Friction pressure on relativistic bubble walls

TL;DR

This paper develops a non-perturbative method to compute the pressure exerted on relativistic bubble walls during a cosmological phase transition, accounting for gauge boson radiation and various physical effects.

Contribution

It introduces a resummation technique for gauge boson emissions at all leading-log orders, providing a quantitative analysis of the resulting pressure on bubble walls.

Findings

Radiated bosons are predominantly soft.

Retarding pressure is linear in Lorentz boost and order parameter.

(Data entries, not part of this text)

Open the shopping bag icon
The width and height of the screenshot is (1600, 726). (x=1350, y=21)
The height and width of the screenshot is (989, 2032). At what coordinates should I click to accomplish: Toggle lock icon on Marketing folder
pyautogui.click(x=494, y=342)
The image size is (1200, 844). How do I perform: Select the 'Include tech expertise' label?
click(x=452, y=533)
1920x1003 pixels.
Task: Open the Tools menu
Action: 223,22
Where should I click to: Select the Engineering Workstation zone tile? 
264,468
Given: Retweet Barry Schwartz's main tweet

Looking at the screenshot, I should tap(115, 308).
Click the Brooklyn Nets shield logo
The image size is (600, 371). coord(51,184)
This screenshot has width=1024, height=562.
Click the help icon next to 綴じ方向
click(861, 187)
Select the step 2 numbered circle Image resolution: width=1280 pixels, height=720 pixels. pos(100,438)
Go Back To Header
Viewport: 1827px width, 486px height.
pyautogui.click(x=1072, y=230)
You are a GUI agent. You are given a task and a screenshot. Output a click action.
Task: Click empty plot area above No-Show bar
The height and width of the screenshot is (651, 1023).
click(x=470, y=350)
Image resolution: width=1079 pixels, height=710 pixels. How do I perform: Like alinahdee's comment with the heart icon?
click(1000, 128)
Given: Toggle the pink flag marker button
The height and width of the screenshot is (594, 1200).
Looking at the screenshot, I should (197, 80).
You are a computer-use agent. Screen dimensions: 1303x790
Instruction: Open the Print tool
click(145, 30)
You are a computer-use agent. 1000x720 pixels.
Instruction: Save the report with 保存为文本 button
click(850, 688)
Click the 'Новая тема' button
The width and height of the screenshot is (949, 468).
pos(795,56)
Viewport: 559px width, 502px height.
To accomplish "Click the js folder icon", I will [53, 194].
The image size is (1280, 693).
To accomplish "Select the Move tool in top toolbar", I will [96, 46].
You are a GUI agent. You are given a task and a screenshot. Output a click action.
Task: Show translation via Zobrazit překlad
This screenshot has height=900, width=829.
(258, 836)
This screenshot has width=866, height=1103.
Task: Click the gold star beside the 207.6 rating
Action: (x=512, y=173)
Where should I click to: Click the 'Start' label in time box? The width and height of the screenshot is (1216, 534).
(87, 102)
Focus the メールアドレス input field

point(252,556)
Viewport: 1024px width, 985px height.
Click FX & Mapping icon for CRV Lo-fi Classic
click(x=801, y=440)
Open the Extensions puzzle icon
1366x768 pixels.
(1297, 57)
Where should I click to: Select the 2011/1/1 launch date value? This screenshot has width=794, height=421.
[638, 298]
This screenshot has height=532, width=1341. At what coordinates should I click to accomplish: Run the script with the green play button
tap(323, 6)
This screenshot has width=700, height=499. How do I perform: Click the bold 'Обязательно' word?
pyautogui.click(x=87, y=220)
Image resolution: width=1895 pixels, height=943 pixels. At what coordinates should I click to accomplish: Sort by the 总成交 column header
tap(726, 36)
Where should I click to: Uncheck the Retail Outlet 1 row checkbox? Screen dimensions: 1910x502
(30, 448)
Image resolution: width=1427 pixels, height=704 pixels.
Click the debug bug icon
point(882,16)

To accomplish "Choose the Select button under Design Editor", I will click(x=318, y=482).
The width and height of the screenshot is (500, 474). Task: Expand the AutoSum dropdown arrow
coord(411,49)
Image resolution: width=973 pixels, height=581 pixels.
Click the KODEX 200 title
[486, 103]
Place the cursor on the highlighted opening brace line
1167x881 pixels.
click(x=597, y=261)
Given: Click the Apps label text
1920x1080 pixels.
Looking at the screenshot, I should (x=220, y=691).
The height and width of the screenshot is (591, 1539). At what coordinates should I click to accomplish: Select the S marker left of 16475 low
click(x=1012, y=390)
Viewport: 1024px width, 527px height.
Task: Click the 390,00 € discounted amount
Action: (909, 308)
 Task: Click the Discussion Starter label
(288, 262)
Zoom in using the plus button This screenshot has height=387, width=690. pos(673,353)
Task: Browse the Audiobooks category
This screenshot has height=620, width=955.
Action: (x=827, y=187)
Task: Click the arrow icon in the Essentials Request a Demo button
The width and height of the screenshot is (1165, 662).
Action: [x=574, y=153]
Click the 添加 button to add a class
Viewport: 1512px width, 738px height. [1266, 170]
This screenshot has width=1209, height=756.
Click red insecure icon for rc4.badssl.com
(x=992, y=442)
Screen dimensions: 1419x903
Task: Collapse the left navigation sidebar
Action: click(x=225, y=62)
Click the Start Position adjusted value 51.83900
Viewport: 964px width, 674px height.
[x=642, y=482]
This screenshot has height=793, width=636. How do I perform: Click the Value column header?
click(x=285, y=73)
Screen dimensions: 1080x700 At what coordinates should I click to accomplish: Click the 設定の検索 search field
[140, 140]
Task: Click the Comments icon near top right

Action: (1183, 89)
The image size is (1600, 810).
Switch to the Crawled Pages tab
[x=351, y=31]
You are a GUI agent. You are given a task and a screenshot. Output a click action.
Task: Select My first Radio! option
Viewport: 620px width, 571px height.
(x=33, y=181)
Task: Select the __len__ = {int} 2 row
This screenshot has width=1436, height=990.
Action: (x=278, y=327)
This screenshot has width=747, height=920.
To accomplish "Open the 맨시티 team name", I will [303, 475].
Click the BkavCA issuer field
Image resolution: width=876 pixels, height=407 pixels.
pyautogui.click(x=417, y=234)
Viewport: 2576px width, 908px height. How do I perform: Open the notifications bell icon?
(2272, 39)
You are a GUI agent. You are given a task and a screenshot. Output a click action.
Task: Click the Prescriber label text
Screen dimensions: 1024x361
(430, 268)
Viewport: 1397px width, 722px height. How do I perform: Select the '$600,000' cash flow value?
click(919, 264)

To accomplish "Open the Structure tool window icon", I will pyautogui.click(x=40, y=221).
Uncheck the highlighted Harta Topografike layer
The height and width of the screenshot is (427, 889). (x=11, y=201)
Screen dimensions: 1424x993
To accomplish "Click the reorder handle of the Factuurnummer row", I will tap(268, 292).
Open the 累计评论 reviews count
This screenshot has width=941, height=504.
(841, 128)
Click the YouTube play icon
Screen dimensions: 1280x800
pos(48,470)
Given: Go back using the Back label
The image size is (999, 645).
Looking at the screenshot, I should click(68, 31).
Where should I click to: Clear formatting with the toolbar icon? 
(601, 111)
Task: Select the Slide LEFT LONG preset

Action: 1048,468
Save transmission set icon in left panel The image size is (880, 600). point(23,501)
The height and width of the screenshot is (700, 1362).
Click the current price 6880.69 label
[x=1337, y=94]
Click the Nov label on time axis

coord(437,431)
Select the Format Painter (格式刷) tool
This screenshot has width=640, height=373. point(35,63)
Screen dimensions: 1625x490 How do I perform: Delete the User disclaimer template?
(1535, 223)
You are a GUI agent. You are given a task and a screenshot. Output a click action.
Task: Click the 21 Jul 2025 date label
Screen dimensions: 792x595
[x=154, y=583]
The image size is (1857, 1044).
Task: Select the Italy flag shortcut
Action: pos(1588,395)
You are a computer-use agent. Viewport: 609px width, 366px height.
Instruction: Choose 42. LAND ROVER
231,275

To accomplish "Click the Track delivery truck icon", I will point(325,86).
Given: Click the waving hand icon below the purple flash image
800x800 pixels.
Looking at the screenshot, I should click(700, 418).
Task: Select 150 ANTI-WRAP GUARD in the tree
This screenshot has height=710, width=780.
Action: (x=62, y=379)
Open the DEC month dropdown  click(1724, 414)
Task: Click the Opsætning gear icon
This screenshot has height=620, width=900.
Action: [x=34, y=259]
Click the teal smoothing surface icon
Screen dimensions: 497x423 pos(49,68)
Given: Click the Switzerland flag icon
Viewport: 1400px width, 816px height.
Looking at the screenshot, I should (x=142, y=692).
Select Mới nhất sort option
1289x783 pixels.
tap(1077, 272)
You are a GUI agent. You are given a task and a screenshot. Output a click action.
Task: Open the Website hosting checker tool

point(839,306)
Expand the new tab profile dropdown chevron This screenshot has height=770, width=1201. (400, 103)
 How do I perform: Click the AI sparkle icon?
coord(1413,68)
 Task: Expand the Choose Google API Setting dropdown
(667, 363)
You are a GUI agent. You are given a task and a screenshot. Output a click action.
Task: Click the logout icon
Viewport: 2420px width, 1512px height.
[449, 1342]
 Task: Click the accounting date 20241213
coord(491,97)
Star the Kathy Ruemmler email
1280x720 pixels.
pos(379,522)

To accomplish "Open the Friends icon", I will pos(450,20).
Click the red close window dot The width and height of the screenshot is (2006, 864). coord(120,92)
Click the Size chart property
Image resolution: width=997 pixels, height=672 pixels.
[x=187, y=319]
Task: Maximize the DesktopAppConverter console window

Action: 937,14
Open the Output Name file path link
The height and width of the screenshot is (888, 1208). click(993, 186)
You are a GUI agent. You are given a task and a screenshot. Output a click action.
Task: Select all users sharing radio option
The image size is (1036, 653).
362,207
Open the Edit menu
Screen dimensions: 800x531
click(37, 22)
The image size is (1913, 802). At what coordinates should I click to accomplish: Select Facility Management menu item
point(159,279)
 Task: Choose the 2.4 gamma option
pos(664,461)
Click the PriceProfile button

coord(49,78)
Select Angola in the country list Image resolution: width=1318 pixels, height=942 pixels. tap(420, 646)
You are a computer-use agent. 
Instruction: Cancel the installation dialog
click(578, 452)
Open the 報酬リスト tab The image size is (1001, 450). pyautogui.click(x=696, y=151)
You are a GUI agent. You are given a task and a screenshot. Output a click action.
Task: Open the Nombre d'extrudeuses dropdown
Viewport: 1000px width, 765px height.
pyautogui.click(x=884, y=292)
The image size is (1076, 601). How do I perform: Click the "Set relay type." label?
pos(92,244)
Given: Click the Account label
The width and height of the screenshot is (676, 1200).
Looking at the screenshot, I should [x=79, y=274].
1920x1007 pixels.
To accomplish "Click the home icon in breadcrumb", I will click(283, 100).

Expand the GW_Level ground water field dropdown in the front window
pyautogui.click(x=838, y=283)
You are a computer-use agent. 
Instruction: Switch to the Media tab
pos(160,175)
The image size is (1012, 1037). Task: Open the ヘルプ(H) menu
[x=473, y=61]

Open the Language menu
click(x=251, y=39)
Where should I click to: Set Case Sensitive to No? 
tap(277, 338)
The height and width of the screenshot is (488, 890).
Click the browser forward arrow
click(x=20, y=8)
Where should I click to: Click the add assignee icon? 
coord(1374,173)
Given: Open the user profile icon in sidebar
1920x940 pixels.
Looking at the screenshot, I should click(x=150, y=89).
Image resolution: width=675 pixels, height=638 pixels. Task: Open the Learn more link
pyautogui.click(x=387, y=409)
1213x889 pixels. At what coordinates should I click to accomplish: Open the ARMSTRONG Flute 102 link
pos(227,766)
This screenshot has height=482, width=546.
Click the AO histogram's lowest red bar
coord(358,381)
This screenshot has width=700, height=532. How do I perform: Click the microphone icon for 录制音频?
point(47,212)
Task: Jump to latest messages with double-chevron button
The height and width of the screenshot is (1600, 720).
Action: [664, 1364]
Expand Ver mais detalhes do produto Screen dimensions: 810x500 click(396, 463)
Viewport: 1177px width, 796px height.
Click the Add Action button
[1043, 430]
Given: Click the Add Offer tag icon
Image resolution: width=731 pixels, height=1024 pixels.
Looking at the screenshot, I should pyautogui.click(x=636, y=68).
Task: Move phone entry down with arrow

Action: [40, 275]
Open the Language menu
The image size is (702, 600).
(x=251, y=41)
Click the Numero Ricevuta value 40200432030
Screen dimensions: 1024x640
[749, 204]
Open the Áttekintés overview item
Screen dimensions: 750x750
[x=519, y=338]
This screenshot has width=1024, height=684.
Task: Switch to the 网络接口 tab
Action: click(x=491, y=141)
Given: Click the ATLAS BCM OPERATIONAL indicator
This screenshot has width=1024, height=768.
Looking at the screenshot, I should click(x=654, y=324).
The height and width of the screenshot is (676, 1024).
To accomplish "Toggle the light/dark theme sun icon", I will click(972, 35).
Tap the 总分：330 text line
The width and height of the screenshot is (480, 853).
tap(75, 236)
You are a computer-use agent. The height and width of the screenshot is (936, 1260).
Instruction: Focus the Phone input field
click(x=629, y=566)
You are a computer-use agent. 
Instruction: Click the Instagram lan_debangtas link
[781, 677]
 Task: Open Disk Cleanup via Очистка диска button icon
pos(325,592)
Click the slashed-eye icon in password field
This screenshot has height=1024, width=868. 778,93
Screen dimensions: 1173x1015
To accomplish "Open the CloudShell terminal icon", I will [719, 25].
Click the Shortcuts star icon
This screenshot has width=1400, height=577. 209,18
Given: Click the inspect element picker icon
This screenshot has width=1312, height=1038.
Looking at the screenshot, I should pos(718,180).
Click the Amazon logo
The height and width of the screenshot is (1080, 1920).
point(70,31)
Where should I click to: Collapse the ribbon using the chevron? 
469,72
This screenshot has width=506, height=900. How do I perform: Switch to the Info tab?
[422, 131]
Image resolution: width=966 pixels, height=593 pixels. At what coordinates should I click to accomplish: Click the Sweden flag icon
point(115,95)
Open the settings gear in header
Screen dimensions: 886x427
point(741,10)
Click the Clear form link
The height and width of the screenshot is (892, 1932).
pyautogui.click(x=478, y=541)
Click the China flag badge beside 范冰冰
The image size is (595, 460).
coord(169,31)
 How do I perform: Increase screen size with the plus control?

The method accounts for IR cut-offs, wall thickness, and reflection effects.

Abstract

During a cosmological first-order phase transition, particles of the plasma crossing the bubble walls can radiate a gauge boson. The resulting pressure cannot be computed perturbatively for large coupling constant and/or large supercooling. We resum the real and virtual emissions at all leading-log orders, both analytically and numerically using a Monte-Carlo simulation. We find that radiated bosons are dominantly soft and that the resulting retarding pressure on relativistic bubble walls is linear both in the Lorentz boost and in the order parameter, up to a log. We further quantitatively discuss IR cut-offs, wall thickness effects, the impact of various approximations entering the calculation, and comment on the fate of radiated bosons that are reflected.